Hecla’s mines produced 3.9 million ounces of silver in the quarter, with consolidated total cost of sales of $158 million and a silver all-in sustaining cost of $8.17 per ounce excluding Keno Hill, as the company reiterated its production and cost guidance for the year. Greens Creek delivered low-cost silver and gold output with sharply improved by-product credits and record underground backfill placement, Lucky Friday maintained solid silver production while progressing an 81%-complete surface cooling project, and Keno Hill posted a fourth consecutive quarter of positive free cash flow despite weather-related power constraints, supporting management’s plan to fund organic growth and exploration initiatives from strong internal cash generation while operating with no long-term debt.

The most recent analyst rating on (HL) stock is a Buy with a $28.00 price target. To see the full list of analyst forecasts on Hecla Mining Company stock, see the HL Stock Forecast page.

Spark’s Take on HL Stock

According to Spark, TipRanks’ AI Analyst, HL is a Neutral.

Score is driven primarily by strong financial performance (improved margins, free cash flow, and deleveraging) and a constructive earnings outlook highlighting operational momentum. These positives are tempered by weak current technicals (downtrend and negative MACD) and a relatively high P/E despite an attractive dividend yield.

To see Spark’s full report on HL stock, click here.

More about Hecla Mining Company

Hecla Mining Company, listed on the NYSE under the ticker HL, is a North American precious metals producer focused primarily on silver, with additional gold output. The company operates key underground mines including Greens Creek in Alaska, Lucky Friday in Idaho and Keno Hill in Canada, positioning itself as a leading silver-focused miner with growing free cash flow and a strengthening balance sheet.

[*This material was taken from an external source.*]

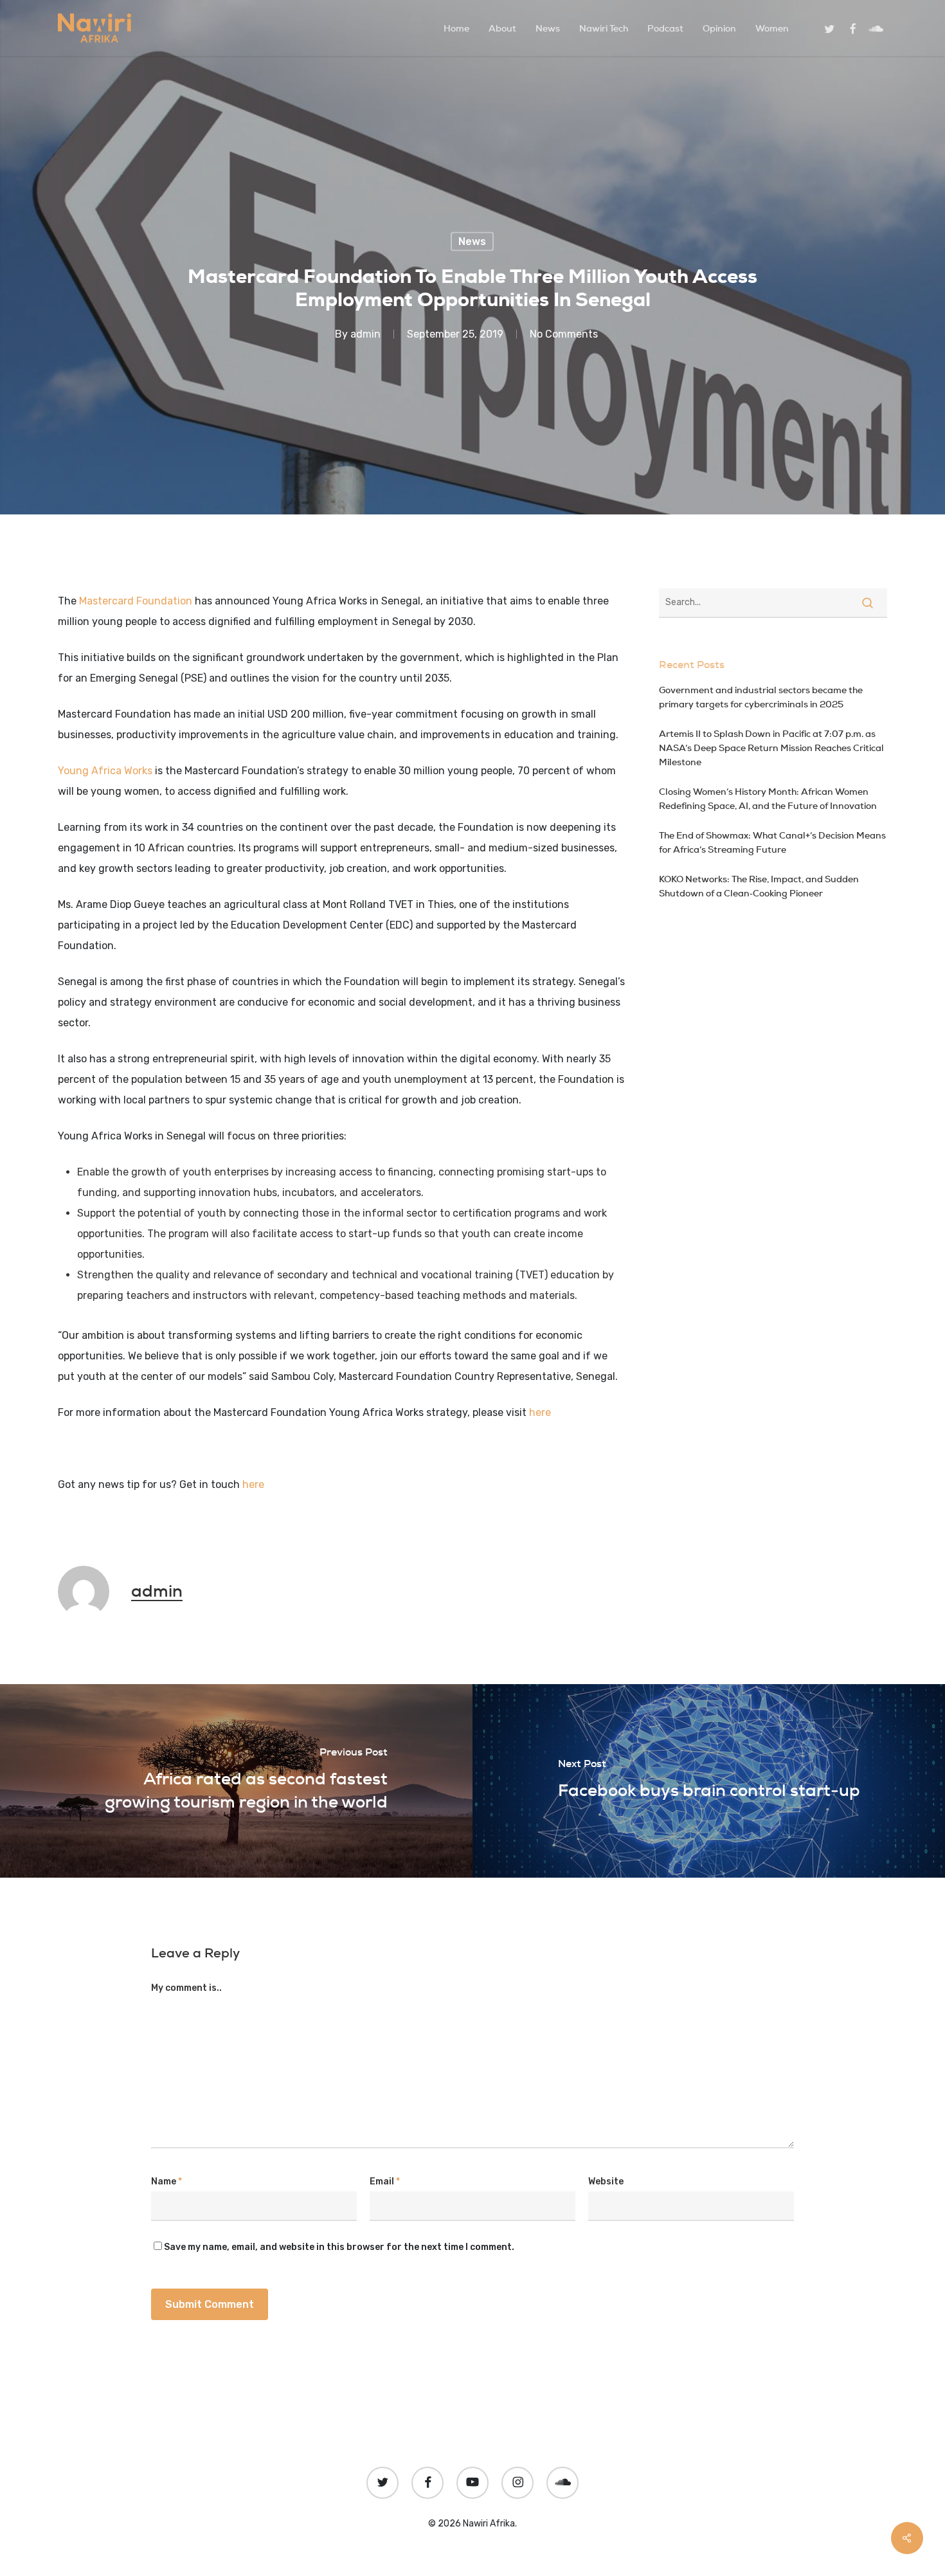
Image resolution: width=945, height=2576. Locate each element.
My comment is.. (186, 1987)
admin (365, 334)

On May 5, 2026, Hecla reported first-quarter 2026 results marked by a 100% year-on-year revenue increase from continuing operations to more than $411 million, record adjusted EBITDA of $265 million and record free cash flow of $144 million, driven by higher realized silver and gold prices despite slightly lower production. Net income from continuing operations rose sharply to $165 million, while a non-cash $192 million write-down tied to the March 25 Casa Berardi sale produced a small net loss for common shareholders, and the company used sale proceeds and cash flow to move into a net cash position, redeem its remaining senior notes after quarter-end, and declare dividends on its common and Series B preferred shares, underscoring its sharpened silver focus and reinforcing its financial flexibility.

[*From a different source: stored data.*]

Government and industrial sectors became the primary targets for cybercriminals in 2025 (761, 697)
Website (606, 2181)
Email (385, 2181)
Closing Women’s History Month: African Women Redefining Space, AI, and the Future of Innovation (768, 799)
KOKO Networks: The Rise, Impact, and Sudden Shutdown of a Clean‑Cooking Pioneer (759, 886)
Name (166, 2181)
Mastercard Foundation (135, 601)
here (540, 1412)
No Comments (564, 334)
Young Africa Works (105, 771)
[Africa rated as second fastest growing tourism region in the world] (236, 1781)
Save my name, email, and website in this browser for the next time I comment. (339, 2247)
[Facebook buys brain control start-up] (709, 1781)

Operationally, Hecla lifted silver output to 3.9 million ounces, kept costs tightly controlled with a consolidated silver all-in sustaining cost of $8.17 per ounce excluding Keno Hill and reiterated its production and cost guidance for 2026. Greens Creek delivered strong low-cost performance with significantly improved by-product credits, Lucky Friday maintained solid production while advancing a major cooling project, and Keno Hill generated a fourth straight quarter of positive free cash flow despite weather-related power constraints, supporting management’s strategy of funding organic growth and exploration from internally generated cash while maintaining a debt-free capital structure.

Average Trading Volume: 17,136,184

Technical Sentiment Signal: Buy

Current Market Cap: $11.79B

See more insights into HL stock on TipRanks’ Stock Analysis page.